Dow Jones Re-Org Takes Singular Aim at Business Readers

Important Details: On the first business day of the new year, Dow Jones announced it was combining the operations of its two largest divisions — the Consumer Media Group and the Enterprise Media Group – under the leadership of Todd Larsen, who was also named president of Dow Jones.

Larsen is an 11-year-veteran of Dow Jones, and he will now lead the business operations of the Wall Street Journal, Newswires, Factiva and other products, including advertising, sales, marketing and product development. He has previously served as chief operating officer of the Consumer Media Group where he was responsible for strategy, business development, financial management and day-to-day operations of the unit. The Local Media Group (called Ottaway Newspapers before the News Corp acquisition), with its eight daily community newspapers and 15 weeklies, will continue as a separate group, under the direction of Patrick Purcell and William Kennedy.

The major reorganization comes less than two months after it was reported by Forbes that the company had hired McKinsey & Co to help in boosting its business and follows a spate of Dow Jones restructuring actions in the two years since News Corp bought the company for $5.6 billion. Last February, it wrote down half of that investment, taking a charge of $2.8 billion.

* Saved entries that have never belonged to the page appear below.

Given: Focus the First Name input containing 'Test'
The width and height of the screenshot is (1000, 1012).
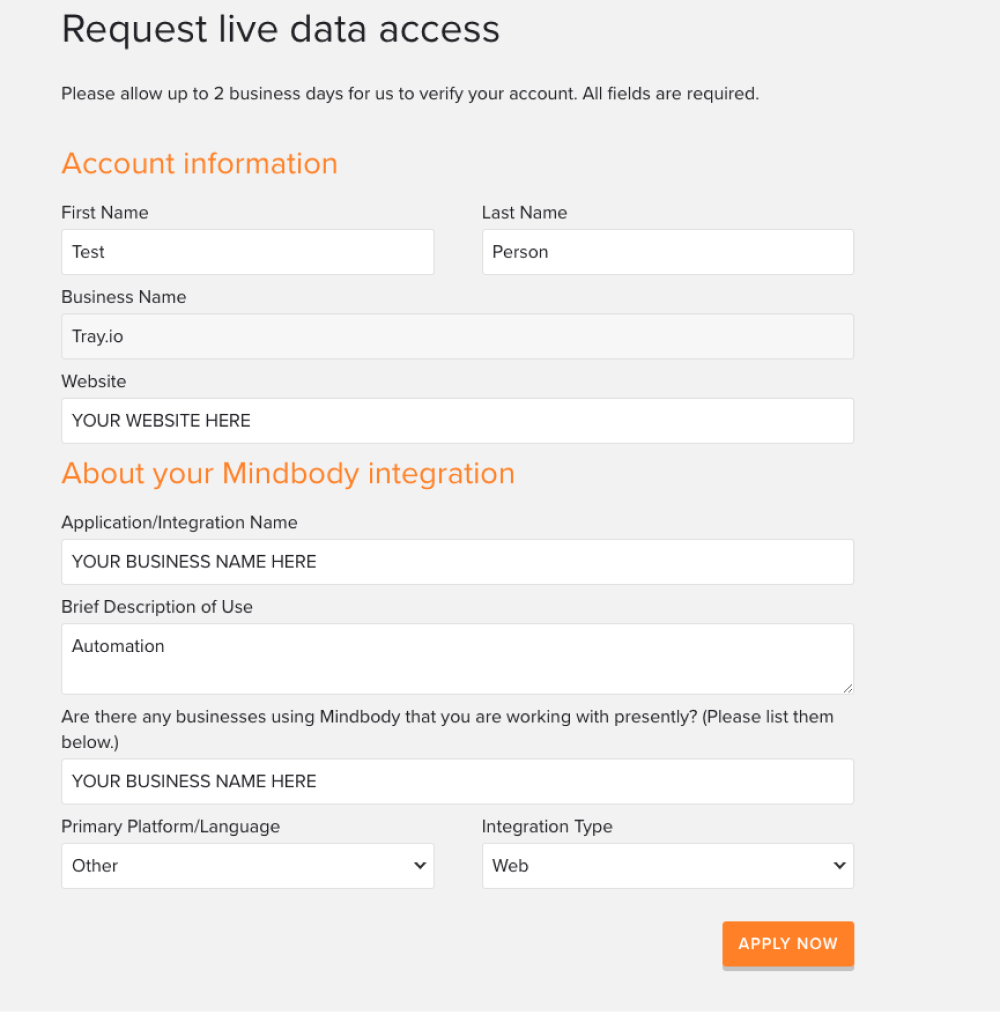Looking at the screenshot, I should click(x=247, y=251).
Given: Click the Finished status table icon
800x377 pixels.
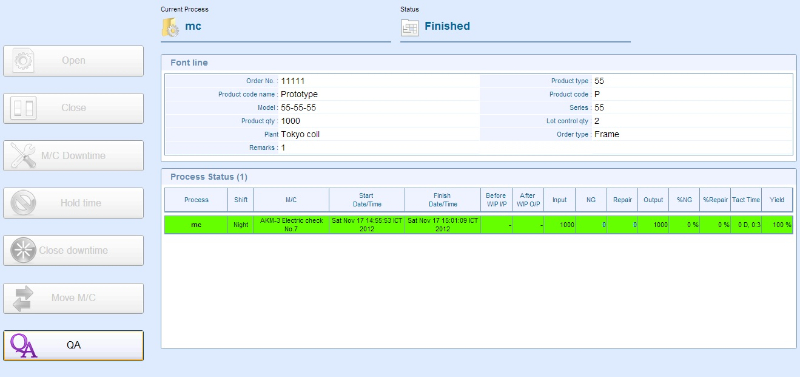Looking at the screenshot, I should tap(410, 27).

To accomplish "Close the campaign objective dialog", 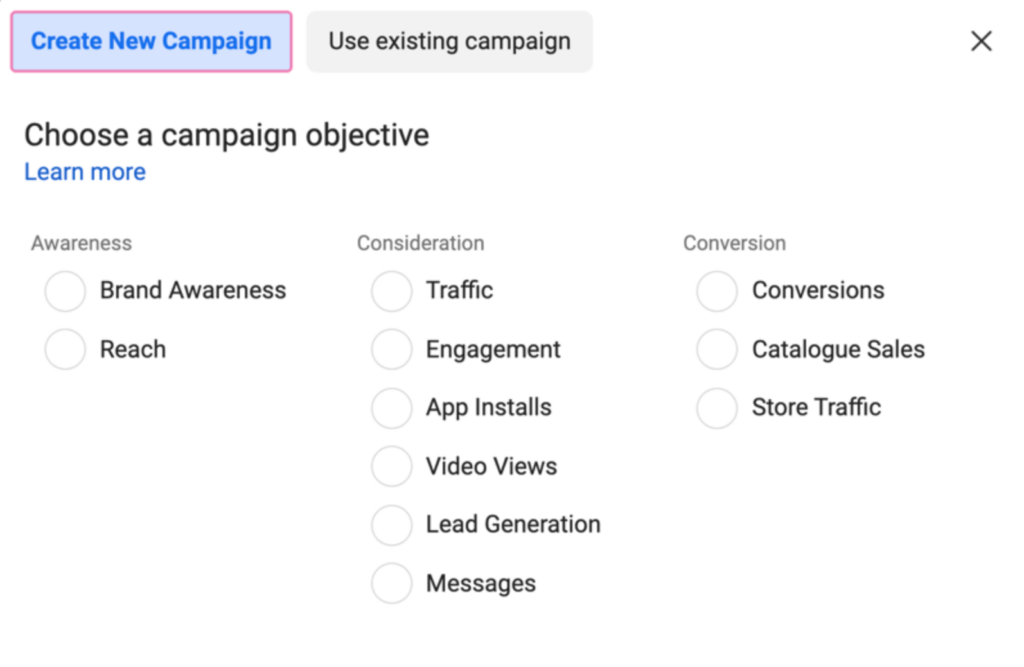I will (981, 41).
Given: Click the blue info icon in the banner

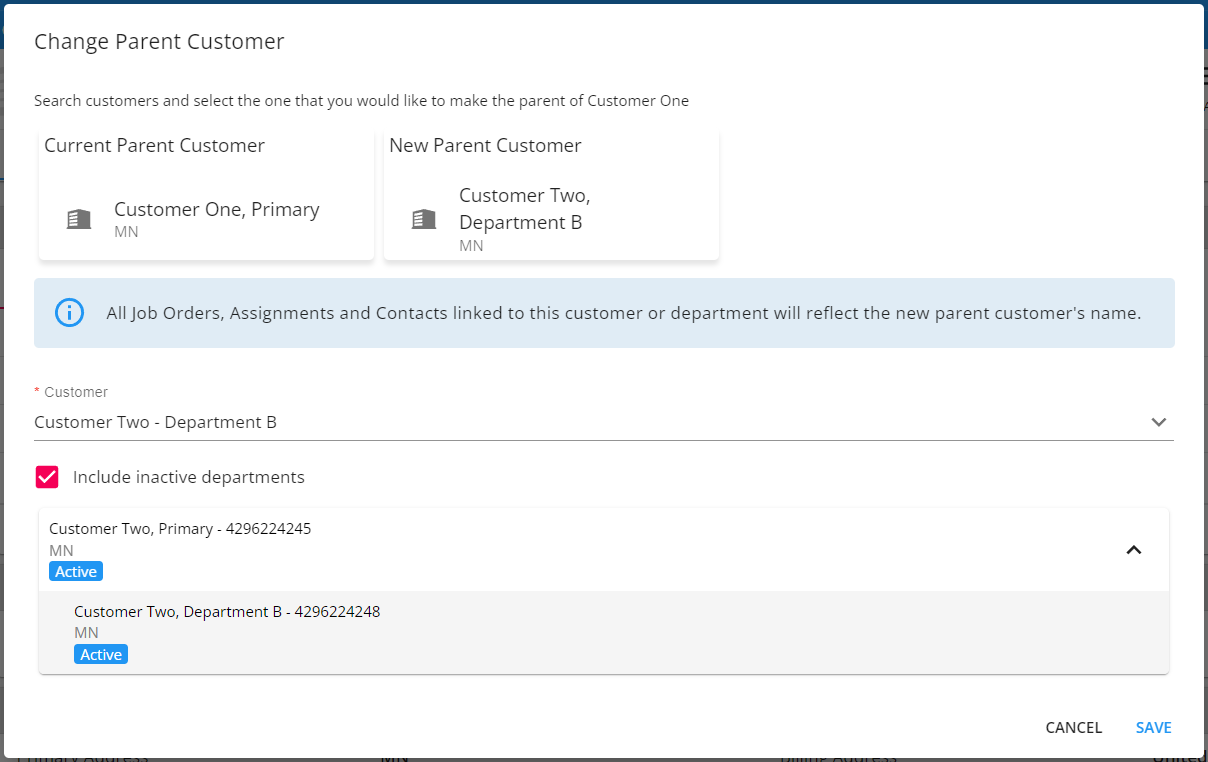Looking at the screenshot, I should click(x=69, y=313).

Clare Hart, the president of the Enterprise Media Group, which includes Dow Jones Factiva and Newswires, departed the company after 25 years. The Enterprise Media Group has contributed a sizable chunk of the company’s net income over recent years, as the consumer business has suffered advertising decline. That said, in the enterprise-oriented licensed content aggregation market the established players like Factiva, Nexis, and Dialog have been under considerable pressure, from both general search engines directing users to free web content and from smaller more nimble aggregators using new technology platforms to deliver similar offerings at considerably less cost. As a result, Outsell forecasts the licensed content aggregation market to experience an anemic 0.1% compound annual growth rate from 2009 through 2011.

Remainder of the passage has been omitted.